Known bugs & limitations

  • Specifying a protocol_version option of 1 or 2 in cluster options will fail with a NoHostsAvailable error rather than a ProtocolError against Cassandra node versions 3.0-3.4.
  • Because the driver reactor is using IO.select, the maximum number of tcp connections allowed is 1024.
  • Because the driver uses IO#write_nonblock, Windows is not supported.

Please refer to the usage documentation for more information on common pitfalls

Contributing

For contributing read CONTRIBUTING.md

Credits

This driver is based on the original work of Theo Hultberg on cql-rb and adds a series of advanced features that are common across all other DataStax drivers for Apache Cassandra.
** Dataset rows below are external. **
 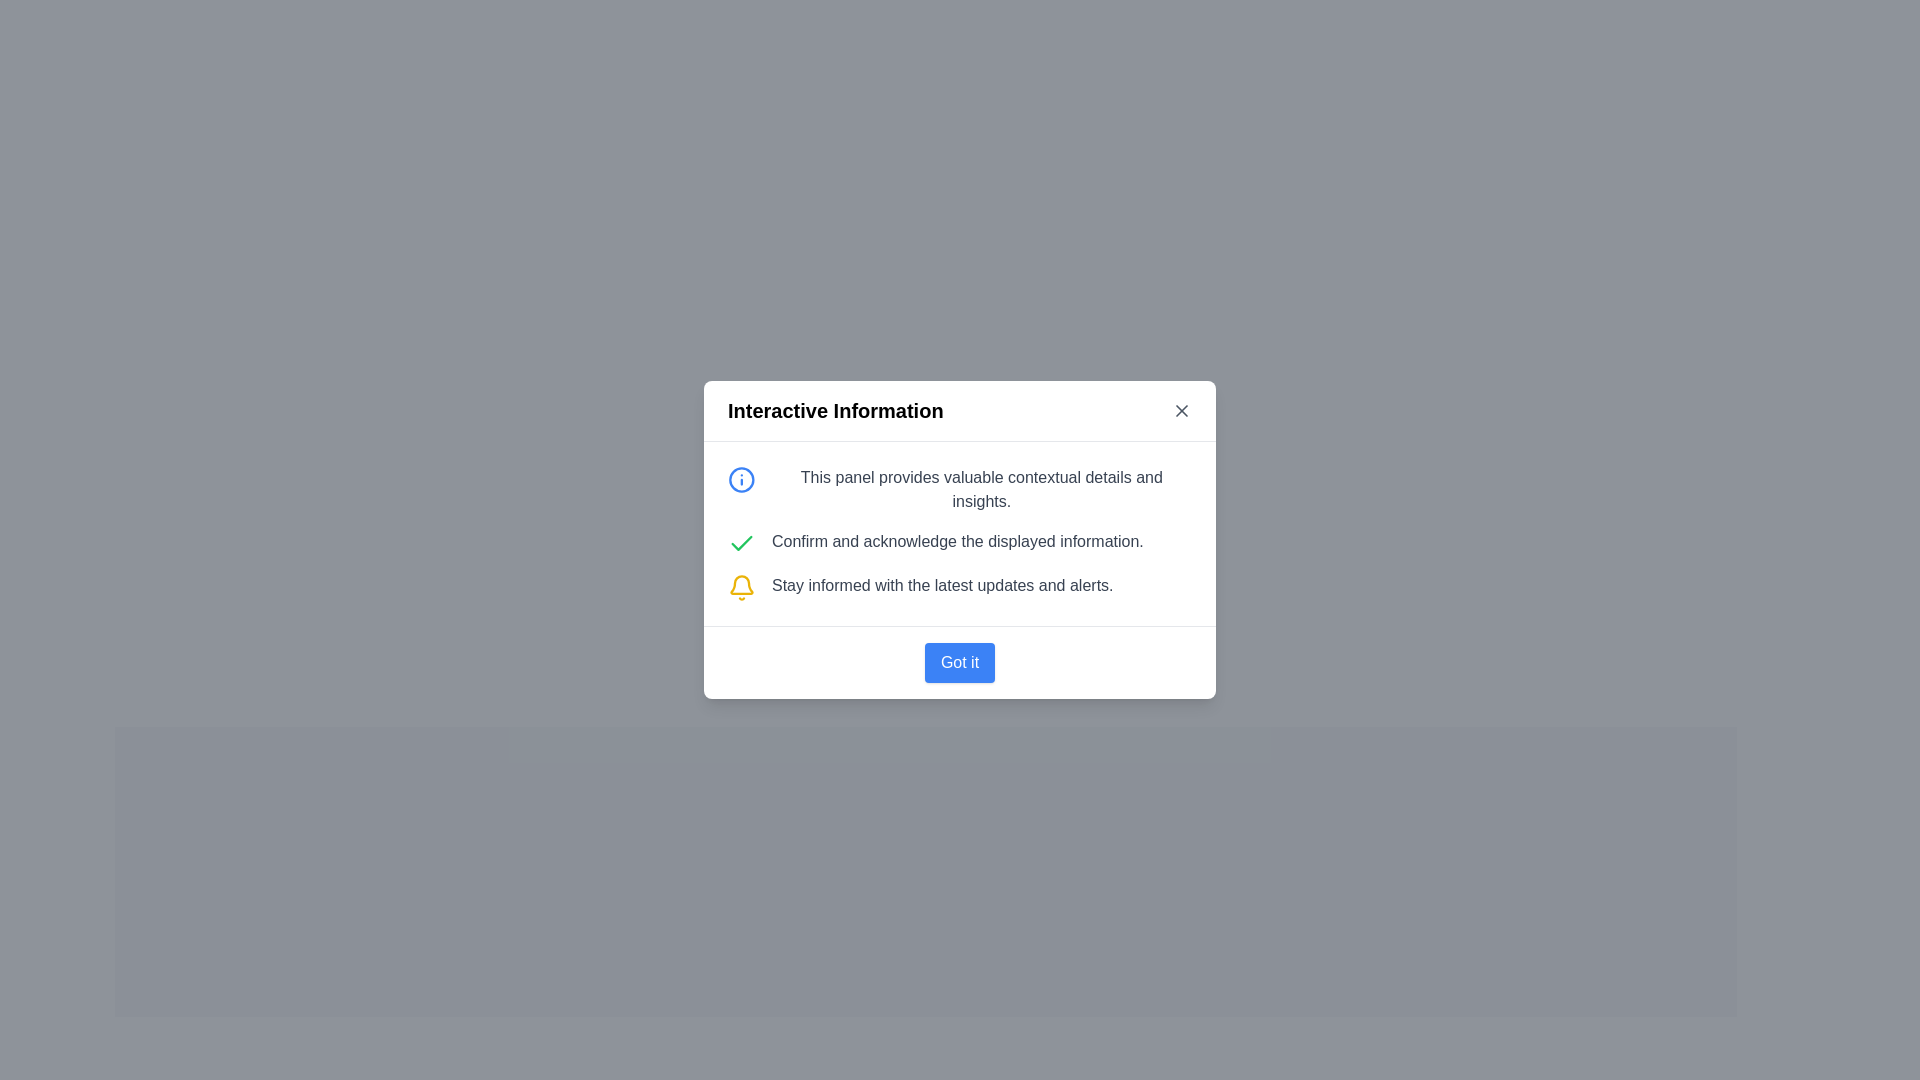 I want to click on the checkmark icon within the dialog box, which is part of the second row alongside explanatory text, so click(x=741, y=543).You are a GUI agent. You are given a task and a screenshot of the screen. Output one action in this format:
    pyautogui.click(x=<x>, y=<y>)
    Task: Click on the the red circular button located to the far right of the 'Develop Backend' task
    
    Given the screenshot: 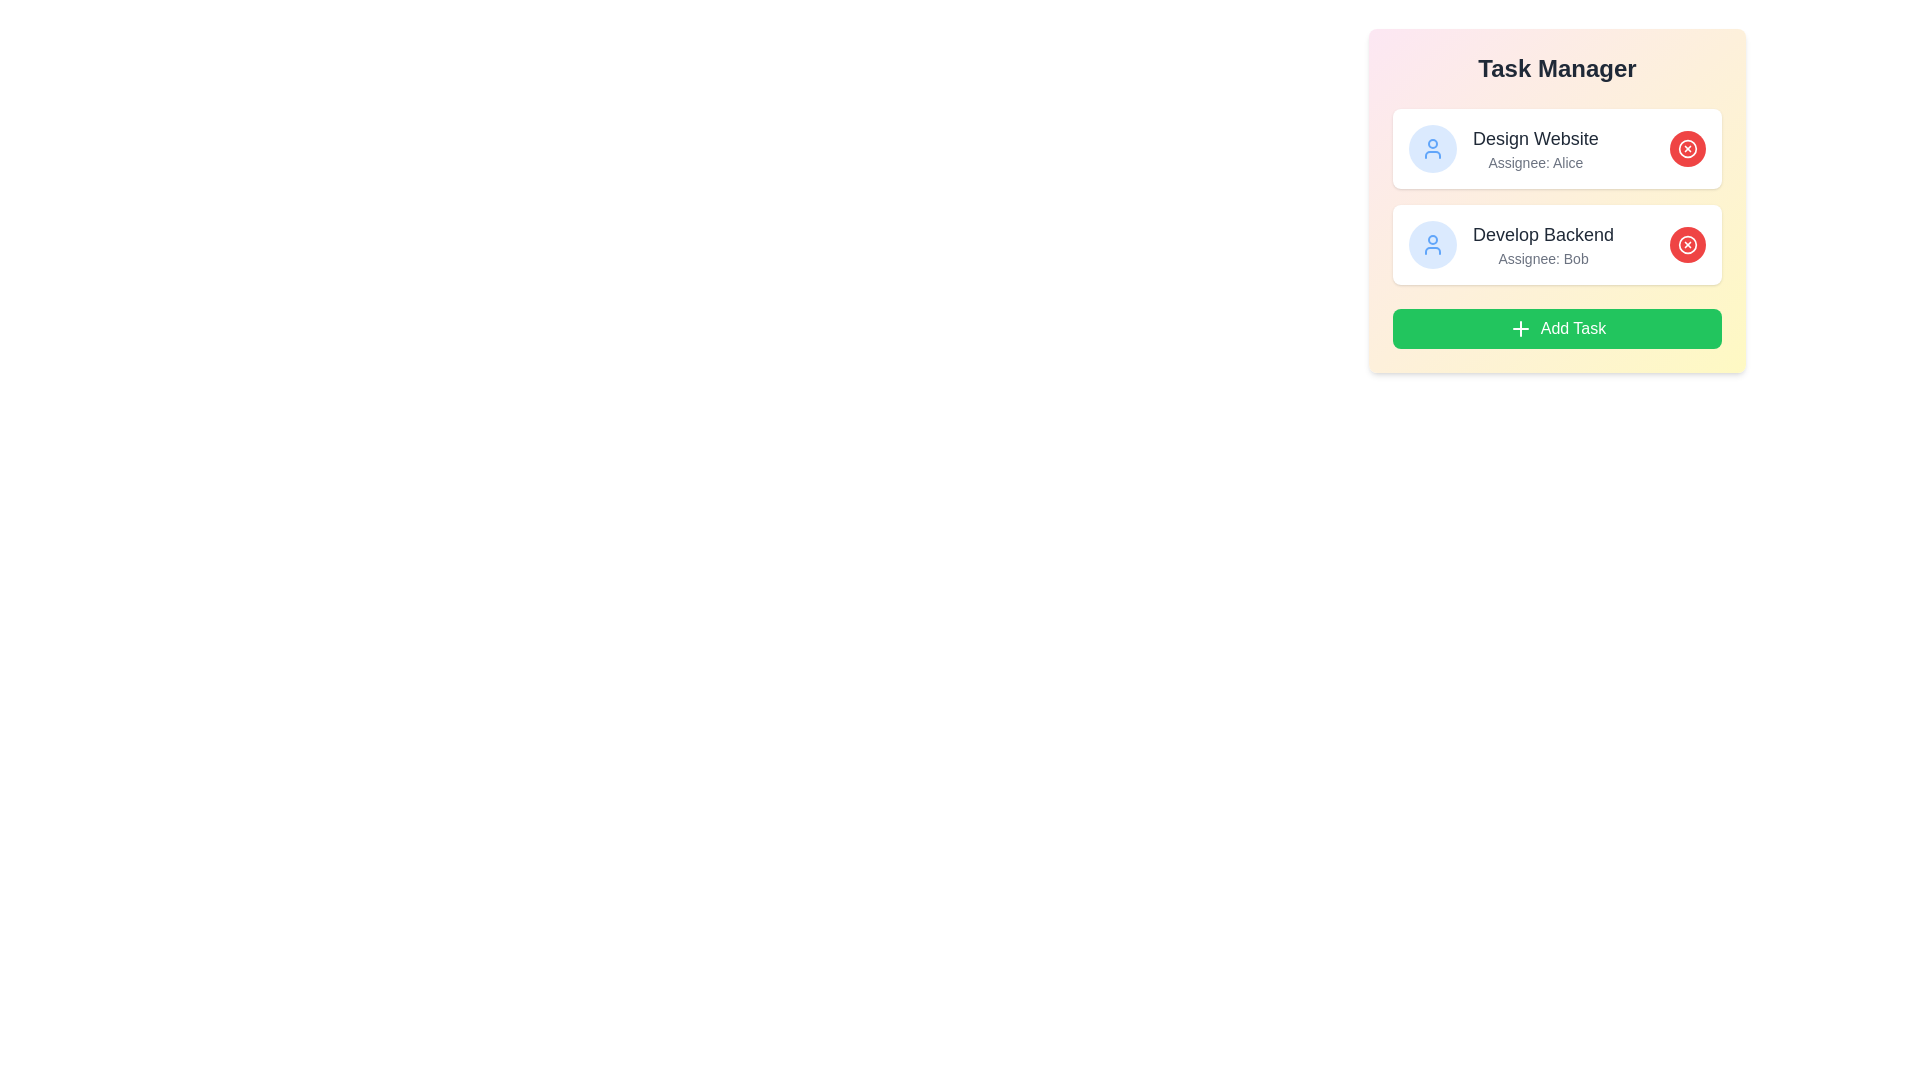 What is the action you would take?
    pyautogui.click(x=1687, y=244)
The development effort to provide an up to date, high performance, fully featured Ruby Driver for Apache Cassandra will continue on this project, while cql-rb has been discontinued.

© DataStax, Inc.

Licensed under the Apache License, Version 2.0 (the "License"); you may not use this file except in compliance with the License. You may obtain a copy of the License at

http://www.apache.org/licenses/LICENSE-2.0

Unless required by applicable law or agreed to in writing, software distributed under the License is distributed on an "AS IS" BASIS, WITHOUT WARRANTIES OR CONDITIONS OF ANY KIND, either express or implied. See the License for the specific language governing permissions and limitations under the License.